TESTO FORNITO:
________________________
Per i classici fare una recensione decente è difficile. Dire qualcosa che non è stato ancora detto è difficile, d'altro canto se devo essere superficiale, tanto vale che non scriva. Così vi propongo la mia relazione sulla Pro Ligario, per dire tutto quello bisogna dire... Per correttezza vi dirò che non è tutta farina del mio sacco, 50 e 50 con una mia amica.
“Homines enim ad deos nulla re
propius accedunt quam salutem hominibus dando.”
Un esempio di oratoria salvifica
La “Pro Ligario” è un’ orazione di difesa composta da Marco
Tullio Cicerone nel novembre del 46 per il processo di Quinto Ligario. La causa
vedeva alla difesa Cicerone e all’accusa Quinto Elio Tuberone. Al posto dei
comizi centuriati o del tribunale permanente, come giudice, vediamo Gaio Giulio
Cesare, appena diventato dittatore e quindi con poteri plenari, compreso quello
giudiziario, che acconsentì allo svolgimento del processo nonostante non fosse
consentito per accuse di tal genere (Tuberone, accusando Ligario di alto
tradimento, ne chiedeva infatti la pena di morte) essendo assente l’imputato, esiliato
in Africa.
________________________
VOCI ELENCATE:
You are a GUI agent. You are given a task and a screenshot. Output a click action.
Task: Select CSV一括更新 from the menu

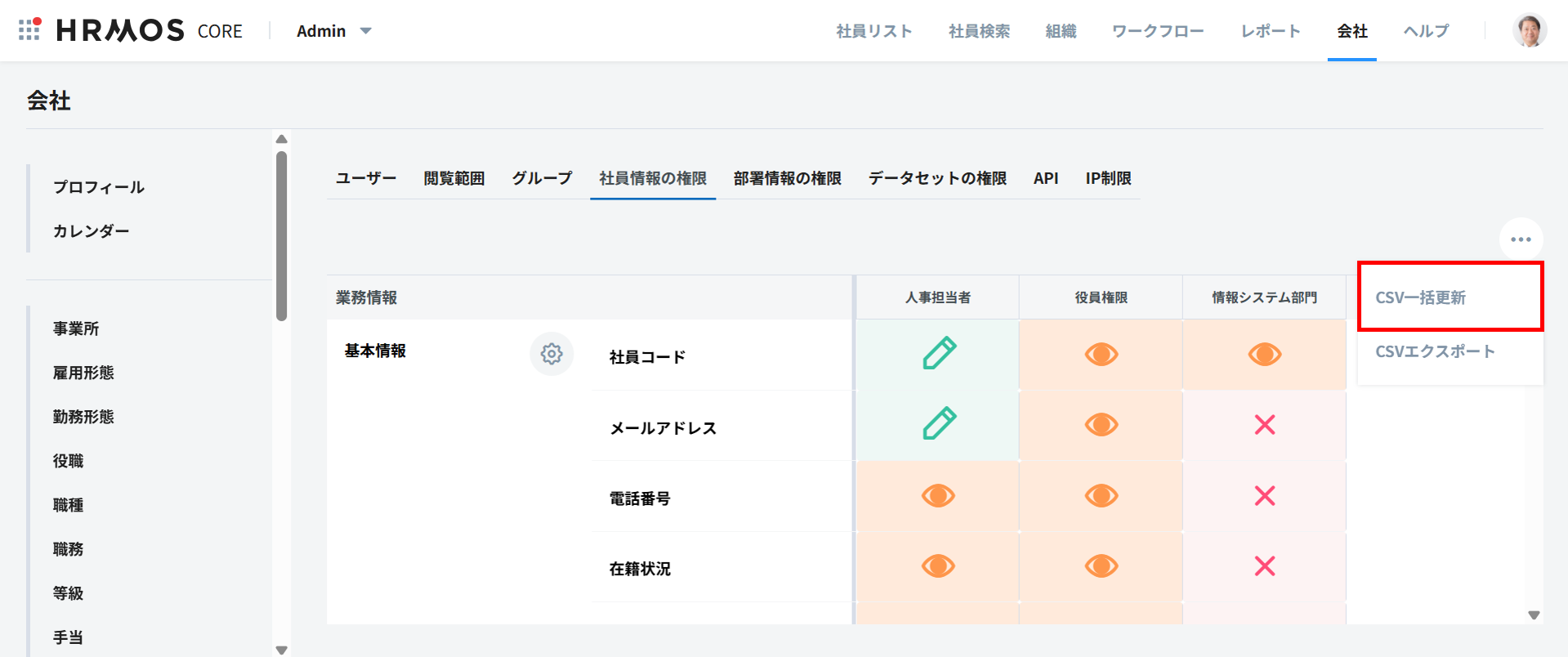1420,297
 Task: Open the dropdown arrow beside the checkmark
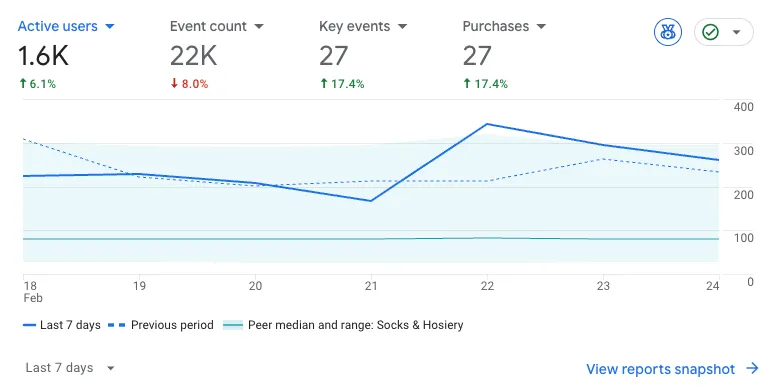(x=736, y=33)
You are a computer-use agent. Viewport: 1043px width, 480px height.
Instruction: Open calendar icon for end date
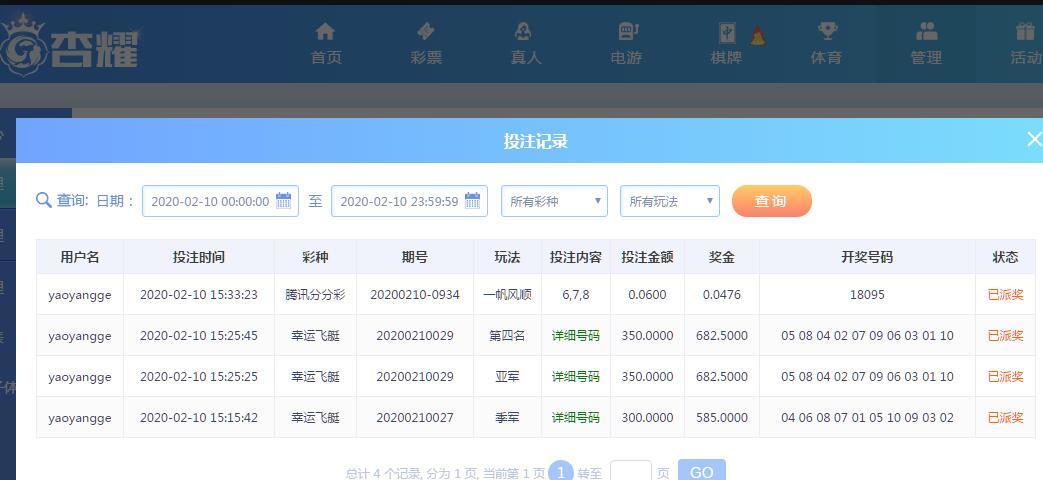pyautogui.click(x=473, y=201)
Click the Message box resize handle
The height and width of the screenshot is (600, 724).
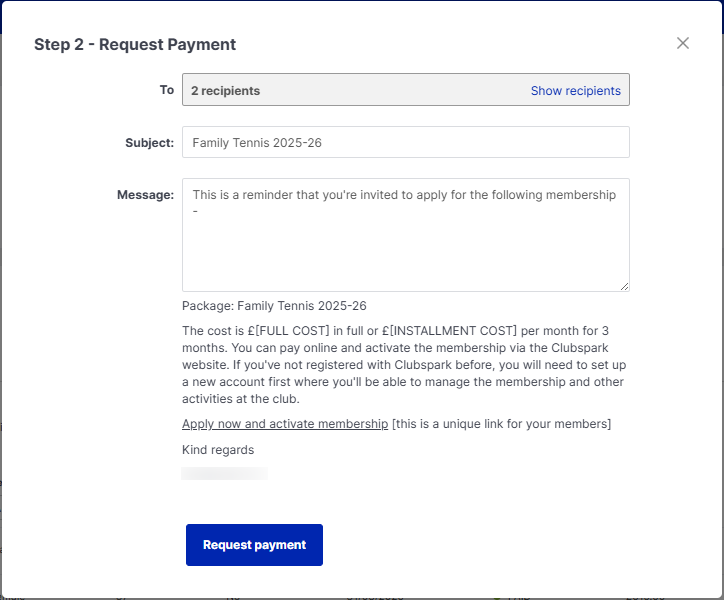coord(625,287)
________________________
COMPITI ASSEGNATI:
A - Indica se ciascuna affermazione concorda con il testo sulla Pro Ligario, rispondendo sì o no e citando alla lettera le parole del testo che lo stabiliscono. (i) Cicerone compose l’orazione nel novembre del 46. (ii) L’accusa era sostenuta da Gaio Giulio Cesare. (iii) Ligario era presente al processo.
B - Trascrivi senza modifiche il passo del testo sulla Pro Ligario da "Per i classici" fino a "una mia amica." incluso.

RISPOSTE AI COMPITI:
A -
(i) Sì: "composta da Marco Tullio Cicerone nel novembre del 46".
(ii) No: "all’accusa Quinto Elio Tuberone".
(iii) No: "essendo assente l’imputato".

B -
Per i classici fare una recensione decente è difficile. Dire qualcosa che non è stato ancora detto è difficile, d'altro canto se devo essere superficiale, tanto vale che non scriva. Così vi propongo la mia relazione sulla Pro Ligario, per dire tutto quello bisogna dire... Per correttezza vi dirò che non è tutta farina del mio sacco, 50 e 50 con una mia amica.